Despite laying out the facts behind the guidelines, Rosenbaum notes: “the greater difficulty is that whereas a rational approach to regulating industry interactions requires careful parsing of such nuances, our general feelings about industry interactions, as the easy dismissal of the statin guidelines illustrates, can be impervious to relevant detail.”
On cue, a response to Rosenbaum’s article in Health News Review did indeed seem impervious to the details: “Dr. Rosenbaum makes a nice try at reinterpreting financial conflicts between physicians and pharma, but however one twists and turns it, the dots still reconnect into dollar signs.” The article’s conclusion? “Don’t trust what comes out of a drug company (or medical journals?) and verify, verify, verify.”
One of the many interesting points Rosenbaum raises in her article is that discussions of bias have been limited to the financial. In fact, she argues, bias is perhaps strongest and most risky when scientists or doctors have a professional stake in the outcomes of their research: discovering a breakthrough, developing novel treatments, publishing journal articles, etc.
Rosenbaum does not gloss over the harm greed can cause, outlining the misleading Vioxx studies that minimized the drug’s risks and ultimately resulted patient harm. However, she believes an overemphasis on a drug’s risks can be harmful as well. “Vioxx’s continued relevance to our management of physician–industry interactions lies in the lingering impression that some companies will do anything to profit, even if it means suppressing evidence to patients’ detriment — an impression reinforced by subsequent Big Pharma scandals,” states Rosenbaum.

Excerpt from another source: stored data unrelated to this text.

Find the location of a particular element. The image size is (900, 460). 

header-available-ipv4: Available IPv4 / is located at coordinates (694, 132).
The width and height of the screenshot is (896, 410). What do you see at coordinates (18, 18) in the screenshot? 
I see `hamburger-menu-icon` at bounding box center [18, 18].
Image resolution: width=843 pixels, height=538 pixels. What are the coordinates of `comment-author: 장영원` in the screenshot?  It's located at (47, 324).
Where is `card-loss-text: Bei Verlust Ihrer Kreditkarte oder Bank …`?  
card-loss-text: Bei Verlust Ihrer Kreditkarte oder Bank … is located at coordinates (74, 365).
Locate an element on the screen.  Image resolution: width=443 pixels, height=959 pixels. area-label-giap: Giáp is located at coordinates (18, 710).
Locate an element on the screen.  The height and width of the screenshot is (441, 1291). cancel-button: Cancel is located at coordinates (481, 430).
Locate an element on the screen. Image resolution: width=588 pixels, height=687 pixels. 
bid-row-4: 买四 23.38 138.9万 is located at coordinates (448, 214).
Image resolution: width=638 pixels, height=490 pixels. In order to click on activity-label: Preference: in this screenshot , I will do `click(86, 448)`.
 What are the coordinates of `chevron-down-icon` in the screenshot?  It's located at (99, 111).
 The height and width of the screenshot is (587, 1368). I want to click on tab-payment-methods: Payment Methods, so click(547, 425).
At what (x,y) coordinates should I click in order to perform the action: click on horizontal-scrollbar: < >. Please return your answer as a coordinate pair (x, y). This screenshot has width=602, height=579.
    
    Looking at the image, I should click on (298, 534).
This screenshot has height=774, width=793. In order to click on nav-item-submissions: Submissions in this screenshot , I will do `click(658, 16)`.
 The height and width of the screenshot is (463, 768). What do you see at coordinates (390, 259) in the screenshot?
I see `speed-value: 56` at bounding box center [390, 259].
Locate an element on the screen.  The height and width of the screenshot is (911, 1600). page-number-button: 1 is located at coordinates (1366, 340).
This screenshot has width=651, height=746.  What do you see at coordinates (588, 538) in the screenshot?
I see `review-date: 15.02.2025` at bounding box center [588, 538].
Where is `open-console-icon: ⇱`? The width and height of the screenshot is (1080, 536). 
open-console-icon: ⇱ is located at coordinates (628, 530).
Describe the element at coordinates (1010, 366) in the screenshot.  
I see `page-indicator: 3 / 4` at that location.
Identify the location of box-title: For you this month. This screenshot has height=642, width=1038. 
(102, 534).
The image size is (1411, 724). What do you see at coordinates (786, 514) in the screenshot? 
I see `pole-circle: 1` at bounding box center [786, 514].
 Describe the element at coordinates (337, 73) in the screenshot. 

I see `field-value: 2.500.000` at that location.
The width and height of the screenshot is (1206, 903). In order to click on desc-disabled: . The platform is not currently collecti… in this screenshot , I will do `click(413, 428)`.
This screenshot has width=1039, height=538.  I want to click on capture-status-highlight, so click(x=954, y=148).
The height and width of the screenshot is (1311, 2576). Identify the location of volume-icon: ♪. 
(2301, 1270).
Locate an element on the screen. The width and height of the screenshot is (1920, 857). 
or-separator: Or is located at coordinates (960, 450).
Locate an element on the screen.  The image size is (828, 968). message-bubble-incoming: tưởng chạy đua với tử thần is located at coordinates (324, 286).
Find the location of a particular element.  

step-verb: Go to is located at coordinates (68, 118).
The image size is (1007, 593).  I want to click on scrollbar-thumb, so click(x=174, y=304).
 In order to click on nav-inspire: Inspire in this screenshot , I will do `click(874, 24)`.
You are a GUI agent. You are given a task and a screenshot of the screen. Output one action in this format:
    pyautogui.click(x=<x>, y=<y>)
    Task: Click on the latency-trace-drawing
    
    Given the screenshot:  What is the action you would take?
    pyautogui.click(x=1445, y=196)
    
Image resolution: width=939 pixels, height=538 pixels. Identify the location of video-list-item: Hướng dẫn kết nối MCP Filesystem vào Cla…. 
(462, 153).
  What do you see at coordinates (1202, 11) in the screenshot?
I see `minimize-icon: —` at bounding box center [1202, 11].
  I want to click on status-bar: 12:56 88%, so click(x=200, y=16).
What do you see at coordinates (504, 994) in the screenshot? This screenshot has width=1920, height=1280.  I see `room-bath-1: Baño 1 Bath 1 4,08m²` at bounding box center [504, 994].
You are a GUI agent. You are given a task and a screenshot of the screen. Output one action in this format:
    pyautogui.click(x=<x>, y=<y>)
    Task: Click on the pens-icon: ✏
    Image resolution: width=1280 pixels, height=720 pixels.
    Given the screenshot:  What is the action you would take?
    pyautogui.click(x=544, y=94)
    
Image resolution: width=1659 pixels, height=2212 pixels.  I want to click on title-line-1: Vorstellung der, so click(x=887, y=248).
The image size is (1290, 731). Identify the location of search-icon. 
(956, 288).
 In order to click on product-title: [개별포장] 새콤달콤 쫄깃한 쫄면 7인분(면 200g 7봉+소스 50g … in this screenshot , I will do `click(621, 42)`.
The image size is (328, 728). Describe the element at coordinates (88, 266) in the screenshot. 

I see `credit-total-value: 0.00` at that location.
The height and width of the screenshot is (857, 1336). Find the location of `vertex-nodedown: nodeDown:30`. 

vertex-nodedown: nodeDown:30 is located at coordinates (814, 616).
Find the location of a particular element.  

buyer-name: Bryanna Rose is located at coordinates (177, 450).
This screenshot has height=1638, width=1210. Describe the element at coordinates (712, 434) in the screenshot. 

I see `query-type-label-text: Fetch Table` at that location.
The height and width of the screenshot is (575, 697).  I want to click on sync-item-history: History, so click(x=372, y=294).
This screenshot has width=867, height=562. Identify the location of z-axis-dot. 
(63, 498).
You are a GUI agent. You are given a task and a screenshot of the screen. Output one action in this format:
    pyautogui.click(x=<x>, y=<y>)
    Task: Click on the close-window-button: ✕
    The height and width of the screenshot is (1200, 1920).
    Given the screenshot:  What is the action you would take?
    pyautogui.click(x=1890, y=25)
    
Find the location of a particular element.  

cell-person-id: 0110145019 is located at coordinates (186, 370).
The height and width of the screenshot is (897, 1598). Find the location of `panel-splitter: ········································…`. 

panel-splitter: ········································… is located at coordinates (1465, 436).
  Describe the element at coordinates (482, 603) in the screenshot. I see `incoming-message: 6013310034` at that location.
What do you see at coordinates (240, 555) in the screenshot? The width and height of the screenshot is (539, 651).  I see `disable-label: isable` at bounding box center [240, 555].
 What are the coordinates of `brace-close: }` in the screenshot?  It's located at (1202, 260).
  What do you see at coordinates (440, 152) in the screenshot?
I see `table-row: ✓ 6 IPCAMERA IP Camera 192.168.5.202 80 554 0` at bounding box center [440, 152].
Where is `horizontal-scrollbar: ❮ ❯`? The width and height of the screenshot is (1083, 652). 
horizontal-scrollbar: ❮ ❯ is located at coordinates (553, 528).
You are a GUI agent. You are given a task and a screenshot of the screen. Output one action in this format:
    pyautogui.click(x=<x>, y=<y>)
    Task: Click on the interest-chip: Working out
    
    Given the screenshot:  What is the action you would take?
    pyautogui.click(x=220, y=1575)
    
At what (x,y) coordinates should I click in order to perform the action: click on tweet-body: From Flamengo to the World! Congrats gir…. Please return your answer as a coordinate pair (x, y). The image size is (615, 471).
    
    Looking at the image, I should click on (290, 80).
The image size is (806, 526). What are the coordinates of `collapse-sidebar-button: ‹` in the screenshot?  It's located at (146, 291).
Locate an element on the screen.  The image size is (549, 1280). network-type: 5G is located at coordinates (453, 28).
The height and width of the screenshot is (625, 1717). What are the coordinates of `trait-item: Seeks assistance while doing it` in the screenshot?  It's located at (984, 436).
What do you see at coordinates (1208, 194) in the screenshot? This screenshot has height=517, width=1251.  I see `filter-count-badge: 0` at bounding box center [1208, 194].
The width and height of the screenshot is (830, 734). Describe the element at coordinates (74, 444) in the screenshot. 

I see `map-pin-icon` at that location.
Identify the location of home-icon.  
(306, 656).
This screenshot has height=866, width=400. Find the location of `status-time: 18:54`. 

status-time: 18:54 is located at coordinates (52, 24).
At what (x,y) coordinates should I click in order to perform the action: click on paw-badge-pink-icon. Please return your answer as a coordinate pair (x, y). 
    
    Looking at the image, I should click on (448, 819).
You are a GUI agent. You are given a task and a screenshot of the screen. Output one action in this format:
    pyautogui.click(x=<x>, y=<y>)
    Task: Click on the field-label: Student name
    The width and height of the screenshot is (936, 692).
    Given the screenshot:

Perhaps the most memorable two paragraphs of Rosenbaum’s article are when she pinpoints the reasons behind many deep set suspicions of industry:
For the many physicians whose primary interactions with industry are of the marketing variety, the beneficial nature of other industry relationships may lack emotional traction. We see the attractive pharmaceutical reps in our offices. We eat the lunches (or walk away hungry). Our patients, heeding the “Ask your doctor” mantra of drug ads, request medications we may not believe should be prescribed. We hear that our prescription habits are being monitored so that we can be targeted for better sales. And we observe colleagues, their suits sharp, their skin tanned from a free Hawaiian vacation, their children’s college education covered, and though we may take some satisfaction in eschewing pharmaceutical largesse, still, for some, the resentment burns.
By contrast, how visible to us are physician-scientists whose National Institutes of Health grant applications go unfunded, and who therefore increasingly rely on industry support for their laboratories? Does it cross our minds, when we prescribe statins after a myocardial infarction, how much collaboration between industry and physician-scientists was required to develop them? When we read an editorial by someone who is “conflict-free,” do we wonder whether someone else whose industry ties prevented authorship might have had unique expertise to share? Of course, the fact that the benefits of industry interactions are often imperceptible does not excuse the more easily imagined offenses. But the visibility imbalance helps explain why our aversion to certain industry behaviors deeply colors our overall impressions of industry.